El joyero abrió los ojos, indignado pero imbuido en un manto de curiosidad. Movía la cabeza de un lado al otro negando continuamente. Bajó la vista, enarcó las cejas, dio varias vueltas sobre su eje y tomó suavemente el reloj. Una gota de sudor le caía por la frente cuando dijo:
- Cuatro mil dólares. Ofrecimiento final y para que no diga que no soy arriesgado o cobarde. Cuatro mil dólares por la pieza y por la historia.
- Acepto ya que necesito el dinero con urgencia. Me parece razonable que no desperdicie una oportunidad como ésta. Por lo visto aquí está el dinero, no creo que haga falta contarlo. Buenas tardes. Ha sido un placer.
- Momento, Francisco. La historia, no se olvide de su parte. De lo contrario nunca podré recuperar el dinero. Dónde estaría mi ganancia.
Minutos más tarde estábamos justo frente al local tomando un café. El hombre encendió un cigarrillo y aguardó.
- Muy bien -afirmé con seguridad- en el año 1992 mi tío realizó un viaje por el exterior; precisamente a Andorra. En aquel entonces, como bien sabe, el celular y la internet no eran servicios básicos. El día de mi cumpleaños sonó el timbre de casa, una esquina blanca con puertas marrones añejadas y con dos especies de palmeras en la vereda. Mi madre limpiaba el comedor para recibir a los invitados. Yo leía “En busca del tiempo perdido” ¡Que inmensa obra!. Me levanté y acudí al llamado. Un hombre de gran porte aguardaba impaciente. Mencionó que estaba apurado, que debía regresar urgente a su trabajo y que solo se había acercado para entregarle un obsequio a Francisco.

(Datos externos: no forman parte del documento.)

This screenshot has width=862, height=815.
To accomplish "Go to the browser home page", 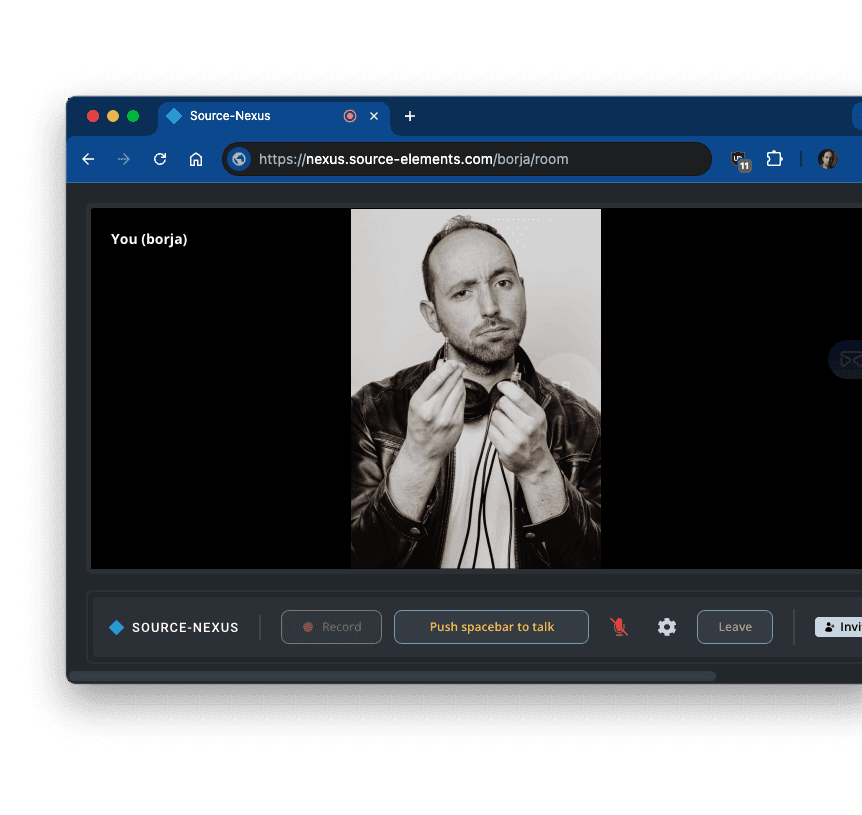I will pyautogui.click(x=196, y=159).
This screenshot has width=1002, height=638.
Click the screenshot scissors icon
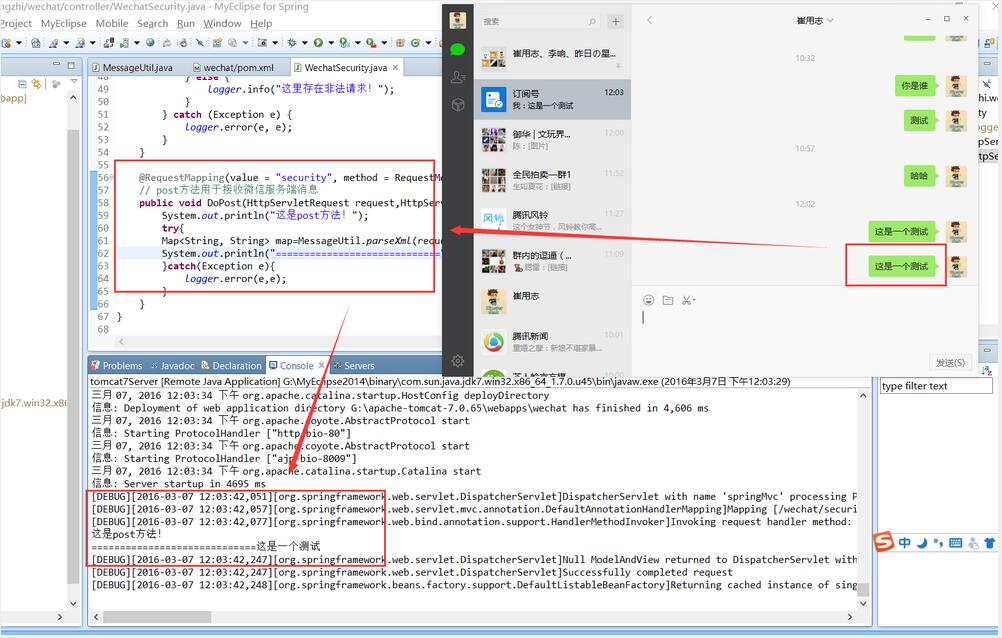[687, 300]
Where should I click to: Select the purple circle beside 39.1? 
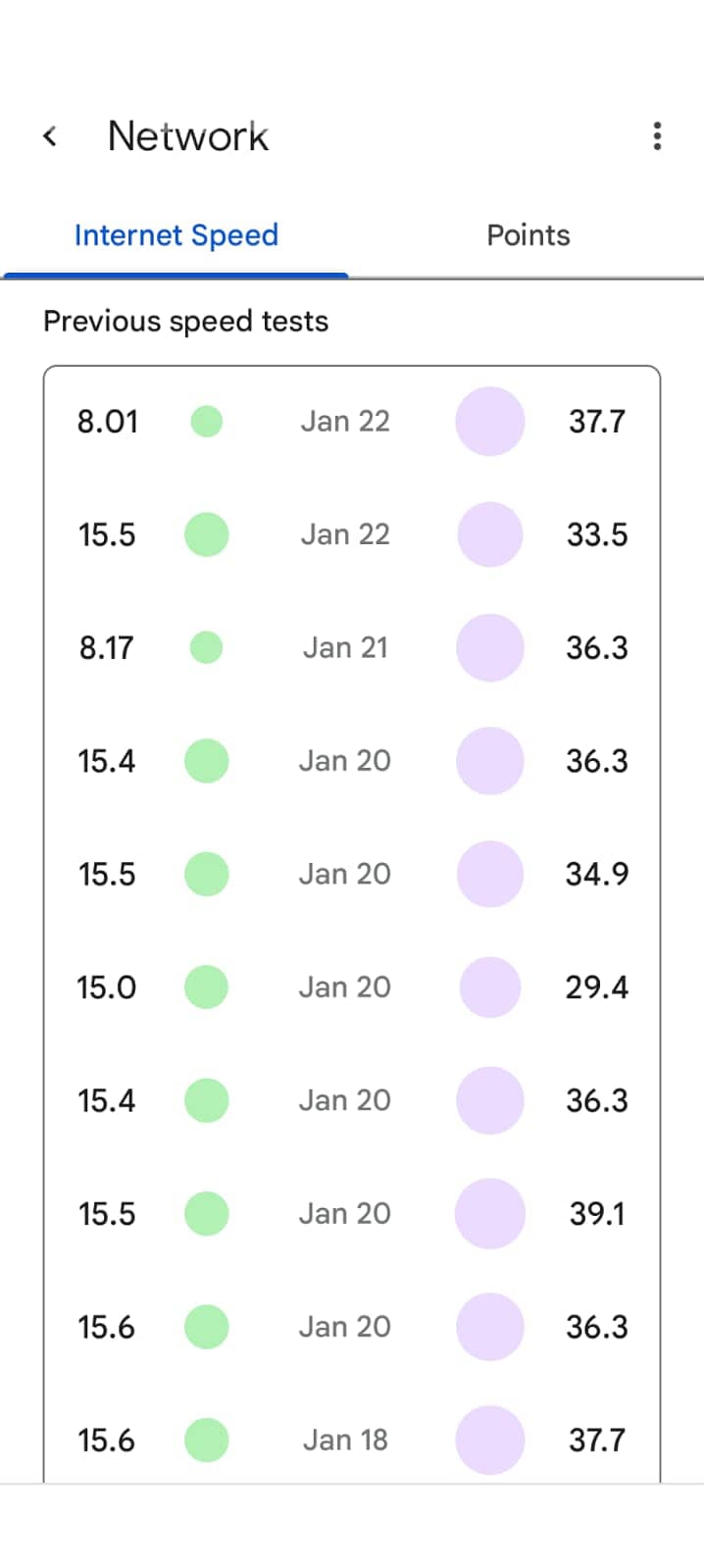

Suspiré profundamente, bebí un sorbo de café. Estaba intenso, como más lo disfruto. El vendedor aguardaba en silencio.
- El paquete era de color madera. En su interior había una caja de cartón oscuro. Dentro suyo ese reloj y una nota en manuscrito de mi tío que decía:
“El tiempo es tan solo una historia más”.
El hombre permaneció callado cinco minutos. Luego su rostro tomó seriedad y su cuerpo se irguió:
- ¿Usted me está tomando el pelo Francisco? ¿No me va a decir que esa es la historia? No me quiero imaginar que sea un estafador.
- Jamás mentiría con algo así señor, le juro que todo cuanto le conté es lo que sucedió, paso por paso. No he omitido nada en el relato. He sido fatídicamente preciso.
El comerciante entró en cólera y se retiró del lugar. Caminando vociferó:
- Se puede saber cómo voy a hacer para vender a cuatro mil dólares este reloj y recuperar al menos lo pagado. ¡Esa historia absurda no tiene alma!. La culpa es mía por dejarme engrupir. Me tengo que joder por curioso. Agradezca que no me da el físico para propinarle una paliza.
- Don, le recuerdo que las otras piezas lujosas que usted vende no son mejores, simplemente tienen historias en las que decide creer. Vea, usted y yo hacemos lo mismo, vendemos historias. O cree que verdaderamente ese Rolex que tiene allí vale los treinta mil dólares que pide. Mi historia es original, profunda y si ha significado algo para mí también lo puede significar para otras personas.
- Mejor cállese y retírese. Usted es simplemente un cuento. Eso es lo que es. Debería llamar a la policía.
- Lo corrijo estimado joyero, todo en esta vida es un cuento, a tal punto que el planeta lo gobiernan los monos y no los leones porque pueden contarlos.